Several studies have shed light on the role of caspase-8 in directly regulating the NLRP3 inflammasome, in addition to its ability to directly regulate IL-1β up-regulation and cleavage.^36,45 During LPS+ATP stimulation (canonical NLRP3 activation) or C. rodentium infection (noncanonical NLRP3 activation), caspase-8 is present in the NLRP3 inflammasome complex. In the inflammasome complex, caspase-8 promotes caspase-1 cleavage and IL-1β processing. Identification of the ability of caspase-8 to directly modulate the NLRP3 inflammasome reveals a previously unknown role for caspase-8, and these studies demonstrate how the apoptotic and inflammatory pathways are tightly linked and regulated by caspase-8.
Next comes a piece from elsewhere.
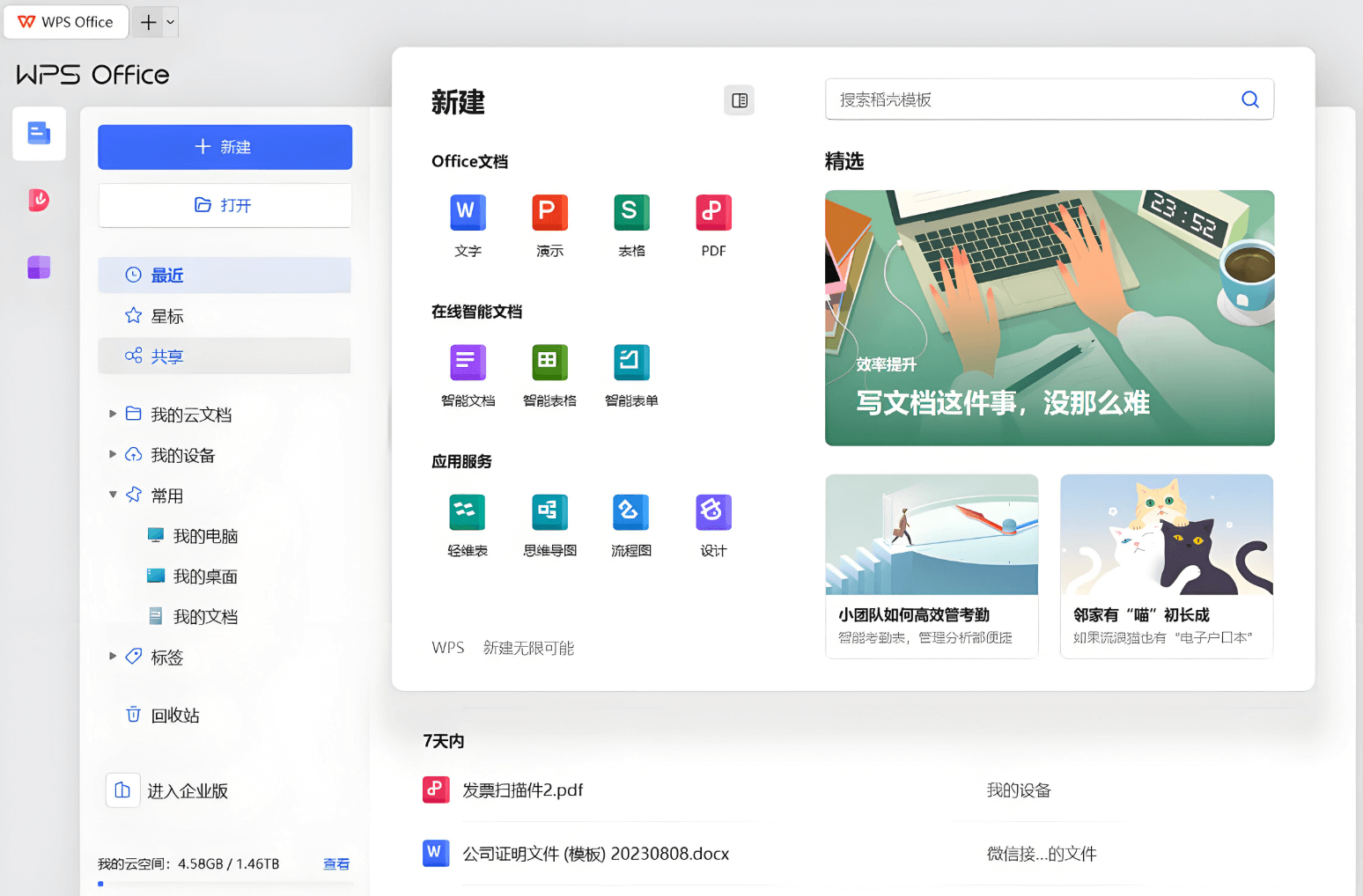Open 智能文档 smart document
The image size is (1363, 896).
[468, 374]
IL-1β is a pleiotropic cytokine, and deregulated IL-1β production has been linked with several autoinflammatory disorders.^77–80 Several diseases (eg, diabetes, gout, Alzheimer disease) and autoinflammatory disorders (eg, osteomyelitis and cryopyrin-associated periodic syndrome) result from uncontrolled IL-1β production. IL-1 receptor antagonist protein (IL-1ra) has been used to treat these inflammatory disorders, with great success.⁸¹ Recent studies, however, have shown nonredundant roles for IL-1α and IL-1β in contributing to disease outcomes,^31,82 and because both IL-1α and IL-1β signal through IL-1R, a more specific targeting of the IL-1 pathways is required. Specific ability to block caspase-8–mediated IL-1β can be expected to ensure the release of IL-1β (which might still be important for combating infection) through other pathways that do not require caspase-8. For instance, specific blockade caspase-8 will leave caspase-1 intact, which can process and release IL-1β and IL-1α, critical for fighting infections.

Conclusion

The role of caspase-8 apart from its function in apoptosis is only beginning to unfold. To date, most studies have examined the role of caspase-8 only in myeloid cells (specifically, macrophages and dendritic cells). Because caspase-8 can play such diverse roles and can engage multiple proteins depending on the stimuli present, it is conceivable that caspase-8 could have completely different functions depending on the cell types involved. Further studies and identification of novel pathways regulated by caspase-8 in regulating IL-1β production in various cell types will undoubtedly be important in the discovery of novel therapeutics to treat the related autoimmune and autoinflammatory diseases.